--- Records shown ---

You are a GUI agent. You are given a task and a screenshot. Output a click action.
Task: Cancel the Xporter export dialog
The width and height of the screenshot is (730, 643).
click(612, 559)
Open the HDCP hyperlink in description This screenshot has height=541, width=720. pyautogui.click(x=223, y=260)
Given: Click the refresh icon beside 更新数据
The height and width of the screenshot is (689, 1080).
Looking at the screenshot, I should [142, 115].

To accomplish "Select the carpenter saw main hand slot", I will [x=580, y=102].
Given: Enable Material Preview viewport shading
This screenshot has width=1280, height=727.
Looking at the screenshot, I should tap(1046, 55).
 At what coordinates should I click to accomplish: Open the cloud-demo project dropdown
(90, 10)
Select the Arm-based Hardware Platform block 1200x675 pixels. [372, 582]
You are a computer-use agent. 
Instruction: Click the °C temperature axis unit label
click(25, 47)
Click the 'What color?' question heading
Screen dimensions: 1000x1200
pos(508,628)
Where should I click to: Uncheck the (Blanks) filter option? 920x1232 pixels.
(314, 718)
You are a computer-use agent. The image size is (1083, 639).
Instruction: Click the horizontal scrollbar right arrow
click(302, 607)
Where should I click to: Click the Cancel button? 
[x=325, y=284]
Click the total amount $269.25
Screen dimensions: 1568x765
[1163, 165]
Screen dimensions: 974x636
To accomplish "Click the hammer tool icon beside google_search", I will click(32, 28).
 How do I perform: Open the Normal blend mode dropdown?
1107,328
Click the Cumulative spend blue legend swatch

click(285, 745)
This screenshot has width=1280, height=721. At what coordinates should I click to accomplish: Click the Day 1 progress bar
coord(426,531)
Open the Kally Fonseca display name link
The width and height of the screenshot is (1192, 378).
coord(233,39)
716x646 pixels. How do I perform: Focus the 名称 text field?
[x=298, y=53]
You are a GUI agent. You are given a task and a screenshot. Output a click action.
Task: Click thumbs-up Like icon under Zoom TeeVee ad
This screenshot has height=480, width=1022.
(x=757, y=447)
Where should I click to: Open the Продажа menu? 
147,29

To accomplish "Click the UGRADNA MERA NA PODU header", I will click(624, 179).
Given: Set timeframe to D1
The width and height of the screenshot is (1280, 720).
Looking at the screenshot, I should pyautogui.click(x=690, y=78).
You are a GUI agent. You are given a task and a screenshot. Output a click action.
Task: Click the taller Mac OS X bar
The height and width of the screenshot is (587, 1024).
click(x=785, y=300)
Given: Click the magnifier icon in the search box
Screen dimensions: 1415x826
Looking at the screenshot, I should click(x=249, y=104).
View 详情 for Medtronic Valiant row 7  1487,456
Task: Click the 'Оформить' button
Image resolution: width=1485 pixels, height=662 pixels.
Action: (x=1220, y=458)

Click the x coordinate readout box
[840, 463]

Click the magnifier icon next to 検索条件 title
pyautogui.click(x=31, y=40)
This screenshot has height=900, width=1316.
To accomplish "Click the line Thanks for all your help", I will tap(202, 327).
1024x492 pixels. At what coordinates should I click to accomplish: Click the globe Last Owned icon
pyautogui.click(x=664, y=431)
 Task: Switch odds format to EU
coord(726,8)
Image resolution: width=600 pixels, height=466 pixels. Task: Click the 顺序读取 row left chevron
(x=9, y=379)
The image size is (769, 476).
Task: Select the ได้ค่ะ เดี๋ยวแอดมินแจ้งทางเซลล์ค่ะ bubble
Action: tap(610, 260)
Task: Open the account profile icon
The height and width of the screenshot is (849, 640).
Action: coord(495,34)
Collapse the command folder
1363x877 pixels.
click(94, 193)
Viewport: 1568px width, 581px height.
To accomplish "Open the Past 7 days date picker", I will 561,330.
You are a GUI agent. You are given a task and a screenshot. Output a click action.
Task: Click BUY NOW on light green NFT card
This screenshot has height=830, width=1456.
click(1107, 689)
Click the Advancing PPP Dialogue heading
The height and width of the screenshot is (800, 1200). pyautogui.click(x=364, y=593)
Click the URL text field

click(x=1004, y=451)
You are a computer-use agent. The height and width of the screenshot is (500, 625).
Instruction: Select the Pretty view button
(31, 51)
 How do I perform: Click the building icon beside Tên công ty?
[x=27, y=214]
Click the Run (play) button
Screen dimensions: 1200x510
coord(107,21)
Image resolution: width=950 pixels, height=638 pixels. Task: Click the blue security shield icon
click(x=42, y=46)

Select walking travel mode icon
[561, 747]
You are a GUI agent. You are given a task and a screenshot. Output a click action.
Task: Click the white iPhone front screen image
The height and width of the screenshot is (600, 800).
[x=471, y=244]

---

*Task directions:* Restate word for word the lines of the data above, starting at the line containing "Task: Switch odds format to EU" and ending at the line containing "Task: Open the account profile icon", both included, and nothing more.

*Written solution:*
 Task: Switch odds format to EU
coord(726,8)
Image resolution: width=600 pixels, height=466 pixels. Task: Click the 顺序读取 row left chevron
(x=9, y=379)
The image size is (769, 476).
Task: Select the ได้ค่ะ เดี๋ยวแอดมินแจ้งทางเซลล์ค่ะ bubble
Action: tap(610, 260)
Task: Open the account profile icon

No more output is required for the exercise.